The musical language of the 20th-century Hungarian composer and pianist György Kurtág refers on the one hand to the spontaneity of Bartók and on the other hand to the concentration of Webern. Kurtágs time in Paris in 1957-1958 was of vital importance to the origin of this language. There he studied with Messiaen and Milhaud, he examined and copied the works of Webern, and he received therapy from the psychologist Marianne Stein, who helped him recover from his depression and stimulated his creativity.
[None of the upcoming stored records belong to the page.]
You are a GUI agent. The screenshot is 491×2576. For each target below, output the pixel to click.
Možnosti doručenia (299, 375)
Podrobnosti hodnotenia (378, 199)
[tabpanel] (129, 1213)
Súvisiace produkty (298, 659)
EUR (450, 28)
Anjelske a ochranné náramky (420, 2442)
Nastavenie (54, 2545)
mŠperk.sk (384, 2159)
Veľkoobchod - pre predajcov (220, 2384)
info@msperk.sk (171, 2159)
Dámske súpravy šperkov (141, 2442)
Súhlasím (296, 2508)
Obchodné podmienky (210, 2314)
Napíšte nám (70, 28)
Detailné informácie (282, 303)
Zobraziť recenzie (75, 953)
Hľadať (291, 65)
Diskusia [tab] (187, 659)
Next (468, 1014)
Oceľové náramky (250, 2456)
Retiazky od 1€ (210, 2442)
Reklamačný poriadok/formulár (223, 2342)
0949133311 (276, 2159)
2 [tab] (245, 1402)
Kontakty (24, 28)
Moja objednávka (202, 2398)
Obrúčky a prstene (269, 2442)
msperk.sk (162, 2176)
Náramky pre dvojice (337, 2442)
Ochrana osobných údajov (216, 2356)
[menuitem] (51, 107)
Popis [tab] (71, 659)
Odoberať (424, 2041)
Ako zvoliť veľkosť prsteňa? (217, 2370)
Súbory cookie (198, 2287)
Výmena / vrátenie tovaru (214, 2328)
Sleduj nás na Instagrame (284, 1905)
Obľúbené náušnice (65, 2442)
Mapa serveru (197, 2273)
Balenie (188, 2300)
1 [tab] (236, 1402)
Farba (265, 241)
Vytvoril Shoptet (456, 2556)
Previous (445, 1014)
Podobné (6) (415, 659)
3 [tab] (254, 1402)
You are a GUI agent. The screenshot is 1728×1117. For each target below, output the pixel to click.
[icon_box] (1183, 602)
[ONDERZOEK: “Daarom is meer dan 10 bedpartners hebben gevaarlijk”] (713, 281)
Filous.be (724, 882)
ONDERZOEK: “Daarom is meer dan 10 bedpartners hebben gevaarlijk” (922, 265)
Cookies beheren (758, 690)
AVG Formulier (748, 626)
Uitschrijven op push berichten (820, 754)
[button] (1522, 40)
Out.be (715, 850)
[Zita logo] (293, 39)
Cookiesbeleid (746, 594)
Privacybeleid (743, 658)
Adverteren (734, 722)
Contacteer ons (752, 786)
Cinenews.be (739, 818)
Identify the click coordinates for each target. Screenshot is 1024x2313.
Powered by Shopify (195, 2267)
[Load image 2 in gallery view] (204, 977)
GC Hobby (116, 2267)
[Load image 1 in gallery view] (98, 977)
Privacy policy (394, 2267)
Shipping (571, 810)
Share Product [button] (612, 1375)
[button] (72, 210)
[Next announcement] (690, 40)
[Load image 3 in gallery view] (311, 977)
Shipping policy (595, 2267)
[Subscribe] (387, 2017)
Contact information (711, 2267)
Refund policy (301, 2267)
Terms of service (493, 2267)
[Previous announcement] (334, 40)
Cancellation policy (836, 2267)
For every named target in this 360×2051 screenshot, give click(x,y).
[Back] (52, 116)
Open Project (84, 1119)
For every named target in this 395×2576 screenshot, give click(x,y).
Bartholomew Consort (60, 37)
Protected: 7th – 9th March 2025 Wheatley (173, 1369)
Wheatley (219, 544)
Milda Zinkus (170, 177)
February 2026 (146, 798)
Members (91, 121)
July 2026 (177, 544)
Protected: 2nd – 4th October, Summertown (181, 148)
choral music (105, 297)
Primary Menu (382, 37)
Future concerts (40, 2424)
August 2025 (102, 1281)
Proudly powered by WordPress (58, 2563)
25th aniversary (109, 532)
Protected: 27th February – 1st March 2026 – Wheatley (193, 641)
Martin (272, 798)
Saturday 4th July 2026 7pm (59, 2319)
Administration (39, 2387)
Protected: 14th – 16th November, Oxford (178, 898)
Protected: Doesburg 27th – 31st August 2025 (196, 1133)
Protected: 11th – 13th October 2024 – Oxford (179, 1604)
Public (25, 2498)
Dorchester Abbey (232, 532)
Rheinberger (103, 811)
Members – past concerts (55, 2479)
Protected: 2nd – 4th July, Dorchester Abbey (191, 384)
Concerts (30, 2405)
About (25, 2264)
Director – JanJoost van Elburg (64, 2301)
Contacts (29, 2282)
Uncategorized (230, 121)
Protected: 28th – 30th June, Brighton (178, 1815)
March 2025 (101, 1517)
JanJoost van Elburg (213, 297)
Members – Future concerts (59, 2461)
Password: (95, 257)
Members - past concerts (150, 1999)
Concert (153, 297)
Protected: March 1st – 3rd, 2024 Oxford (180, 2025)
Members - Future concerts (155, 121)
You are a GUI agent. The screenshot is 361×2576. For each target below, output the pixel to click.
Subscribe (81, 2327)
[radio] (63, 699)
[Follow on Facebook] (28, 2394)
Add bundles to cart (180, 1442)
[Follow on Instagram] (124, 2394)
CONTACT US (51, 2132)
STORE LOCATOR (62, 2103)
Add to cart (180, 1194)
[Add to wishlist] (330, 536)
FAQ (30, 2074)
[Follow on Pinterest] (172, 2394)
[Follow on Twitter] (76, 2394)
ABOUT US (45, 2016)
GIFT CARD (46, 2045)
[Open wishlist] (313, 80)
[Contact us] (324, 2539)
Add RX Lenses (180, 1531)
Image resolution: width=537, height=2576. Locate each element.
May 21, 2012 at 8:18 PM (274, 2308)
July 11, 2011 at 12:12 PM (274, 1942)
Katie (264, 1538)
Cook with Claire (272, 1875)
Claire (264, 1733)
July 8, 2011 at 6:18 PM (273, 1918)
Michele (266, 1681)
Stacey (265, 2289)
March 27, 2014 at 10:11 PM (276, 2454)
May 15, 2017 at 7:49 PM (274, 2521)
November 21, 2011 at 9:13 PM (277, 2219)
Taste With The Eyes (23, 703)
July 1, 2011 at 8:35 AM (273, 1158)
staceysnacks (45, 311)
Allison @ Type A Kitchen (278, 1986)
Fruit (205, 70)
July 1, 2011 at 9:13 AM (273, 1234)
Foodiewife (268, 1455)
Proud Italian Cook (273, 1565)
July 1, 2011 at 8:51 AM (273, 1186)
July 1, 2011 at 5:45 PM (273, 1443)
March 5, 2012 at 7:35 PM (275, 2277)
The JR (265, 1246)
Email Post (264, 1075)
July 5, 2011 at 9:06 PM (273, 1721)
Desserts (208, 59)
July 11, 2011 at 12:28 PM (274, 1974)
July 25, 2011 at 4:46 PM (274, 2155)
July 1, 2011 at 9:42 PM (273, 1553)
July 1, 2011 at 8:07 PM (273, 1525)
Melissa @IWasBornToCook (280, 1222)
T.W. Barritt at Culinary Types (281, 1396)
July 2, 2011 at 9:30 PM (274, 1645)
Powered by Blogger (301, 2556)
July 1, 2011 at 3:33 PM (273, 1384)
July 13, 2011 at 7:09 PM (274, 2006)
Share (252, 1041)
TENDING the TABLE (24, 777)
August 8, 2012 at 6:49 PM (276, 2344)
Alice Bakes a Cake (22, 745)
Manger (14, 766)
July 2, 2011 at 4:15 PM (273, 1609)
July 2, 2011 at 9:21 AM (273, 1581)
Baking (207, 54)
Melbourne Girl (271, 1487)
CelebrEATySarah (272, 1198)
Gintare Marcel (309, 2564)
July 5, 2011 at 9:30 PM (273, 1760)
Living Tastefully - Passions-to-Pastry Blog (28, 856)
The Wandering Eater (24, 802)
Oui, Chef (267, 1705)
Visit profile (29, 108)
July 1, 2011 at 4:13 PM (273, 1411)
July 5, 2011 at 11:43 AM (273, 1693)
The first composition he wrote after his return to Budapest, the String Quartet, was his first work in his own style, which he regarded as his Opus 1.
In the 1980’s Kurtág gained international recognition for the first time with his Messages of the Late Miss R.V. Troussova, and his creativity increased, which resulted in several international commissions. Since the 1990’s Kurtág has frequently worked abroad. He was amongst others composer in residence at the Berlin Philharmonic and lived a few years in Paris, where he collaborated with the Ensemble InterContemporain.
Next to his activities as a composer and pianist, Kurtág taught piano and chamber music at the Ferenc Liszt Academy from 1967 until 1993, which led him to write short pedagogical piano works, collected in the still ongoing compendium Játékok (Games), which consists of nine volumes at the moment. Kurtág and his wife Márta regularly perform a selection of pieces from this collection.